What you should do: Repeat the stretch of entries below from the line with "[COMBINADO LG GBBS514DPY] (141, 849)" through the line with "TABLET LENOVO YOGA TB710FU PACK". Include both ends and add nothing.

╭─ Entries supplied

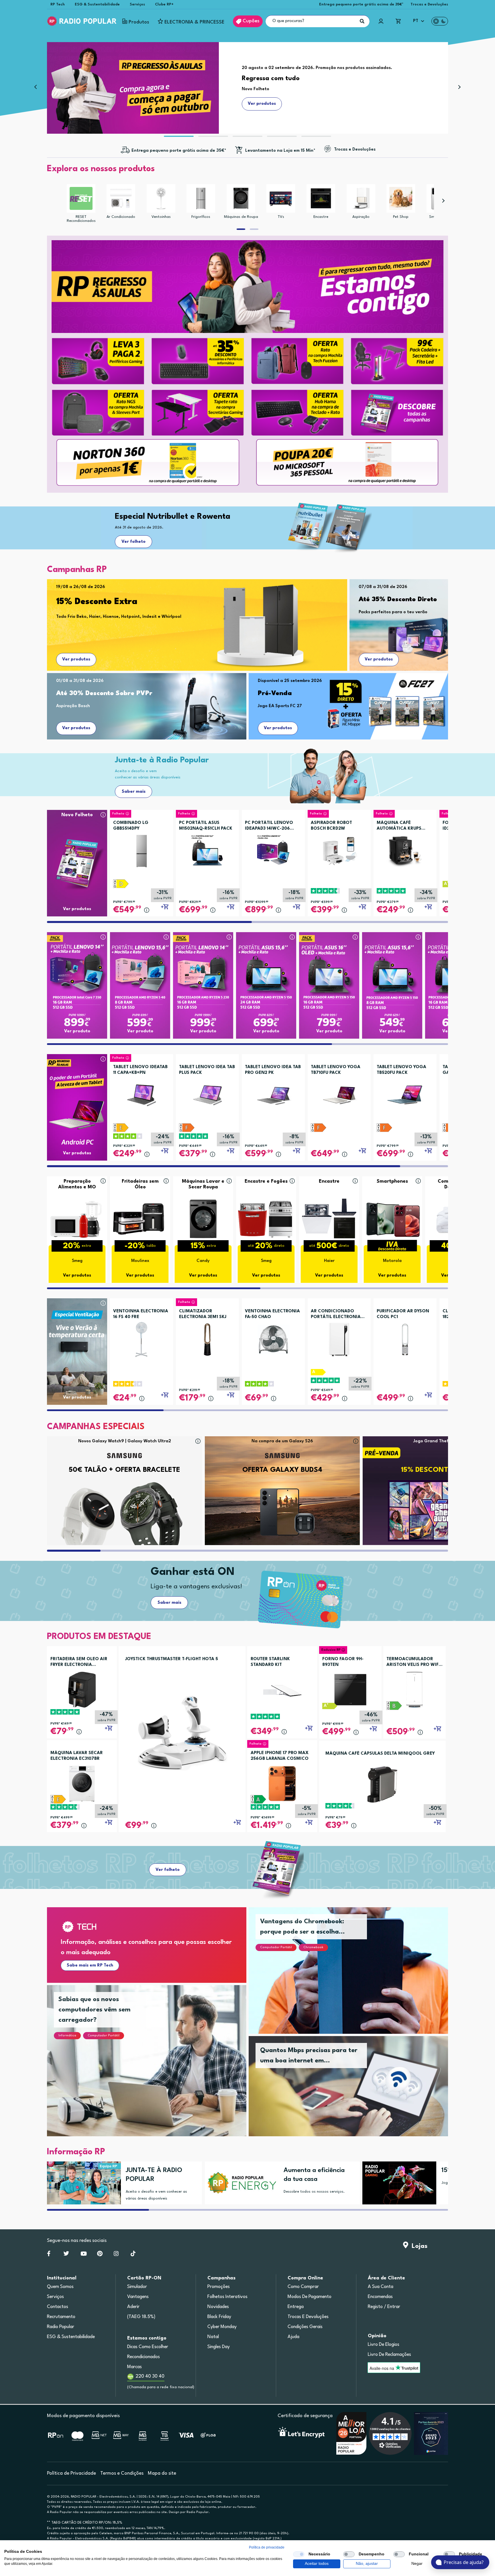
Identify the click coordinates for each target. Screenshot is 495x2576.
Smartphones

╰─
╭─ Entries supplied

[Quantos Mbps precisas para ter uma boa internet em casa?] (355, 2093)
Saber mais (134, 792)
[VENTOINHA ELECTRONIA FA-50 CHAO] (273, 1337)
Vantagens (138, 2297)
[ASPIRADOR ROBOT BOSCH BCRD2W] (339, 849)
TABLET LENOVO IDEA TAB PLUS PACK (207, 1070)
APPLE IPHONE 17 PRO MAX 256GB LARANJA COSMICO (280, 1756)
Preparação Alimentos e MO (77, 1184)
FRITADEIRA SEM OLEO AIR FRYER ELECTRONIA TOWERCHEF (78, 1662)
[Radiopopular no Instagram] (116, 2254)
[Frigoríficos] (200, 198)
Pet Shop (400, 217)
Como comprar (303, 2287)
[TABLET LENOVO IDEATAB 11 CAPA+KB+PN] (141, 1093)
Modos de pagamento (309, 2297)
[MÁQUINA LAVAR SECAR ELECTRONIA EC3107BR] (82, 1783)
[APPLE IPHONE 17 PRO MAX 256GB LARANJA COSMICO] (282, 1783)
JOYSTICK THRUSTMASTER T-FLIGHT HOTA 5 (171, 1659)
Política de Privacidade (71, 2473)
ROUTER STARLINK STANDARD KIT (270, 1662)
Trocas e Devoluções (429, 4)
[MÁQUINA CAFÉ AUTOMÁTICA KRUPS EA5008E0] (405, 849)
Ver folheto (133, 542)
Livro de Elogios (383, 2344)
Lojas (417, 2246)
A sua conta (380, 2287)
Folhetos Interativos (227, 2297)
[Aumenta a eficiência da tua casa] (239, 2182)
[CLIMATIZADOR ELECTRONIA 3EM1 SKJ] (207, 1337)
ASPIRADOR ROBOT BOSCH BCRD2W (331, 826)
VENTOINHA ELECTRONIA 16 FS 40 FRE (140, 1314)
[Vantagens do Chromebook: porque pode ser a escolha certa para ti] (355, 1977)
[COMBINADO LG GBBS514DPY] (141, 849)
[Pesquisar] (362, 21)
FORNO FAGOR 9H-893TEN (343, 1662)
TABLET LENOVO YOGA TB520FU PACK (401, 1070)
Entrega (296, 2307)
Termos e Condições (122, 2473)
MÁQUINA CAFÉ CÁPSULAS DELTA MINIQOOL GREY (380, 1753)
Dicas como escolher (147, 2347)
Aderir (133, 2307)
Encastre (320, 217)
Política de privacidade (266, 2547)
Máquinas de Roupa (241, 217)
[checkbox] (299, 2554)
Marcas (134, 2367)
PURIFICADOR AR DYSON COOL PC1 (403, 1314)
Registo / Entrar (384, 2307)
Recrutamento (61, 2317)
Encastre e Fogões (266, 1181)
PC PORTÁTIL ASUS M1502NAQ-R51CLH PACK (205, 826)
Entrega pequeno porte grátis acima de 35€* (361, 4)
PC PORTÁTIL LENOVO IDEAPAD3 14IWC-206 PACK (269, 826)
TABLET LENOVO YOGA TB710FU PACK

╰─

Task output:
[COMBINADO LG GBBS514DPY] (141, 849)
[Pesquisar] (362, 21)
FORNO FAGOR 9H-893TEN (343, 1662)
TABLET LENOVO YOGA TB520FU PACK (401, 1070)
Entrega (296, 2307)
Termos e Condições (122, 2473)
MÁQUINA CAFÉ CÁPSULAS DELTA MINIQOOL GREY (380, 1753)
Dicas como escolher (147, 2347)
Aderir (133, 2307)
Encastre (320, 217)
Política de privacidade (266, 2547)
Máquinas de Roupa (241, 217)
[checkbox] (299, 2554)
Marcas (134, 2367)
PURIFICADOR AR DYSON COOL PC1 (403, 1314)
Registo / Entrar (384, 2307)
Recrutamento (61, 2317)
Encastre e Fogões (266, 1181)
PC PORTÁTIL ASUS M1502NAQ-R51CLH PACK (205, 826)
Entrega pequeno porte grátis acima de 35€* (361, 4)
PC PORTÁTIL LENOVO IDEAPAD3 14IWC-206 PACK (269, 826)
TABLET LENOVO YOGA TB710FU PACK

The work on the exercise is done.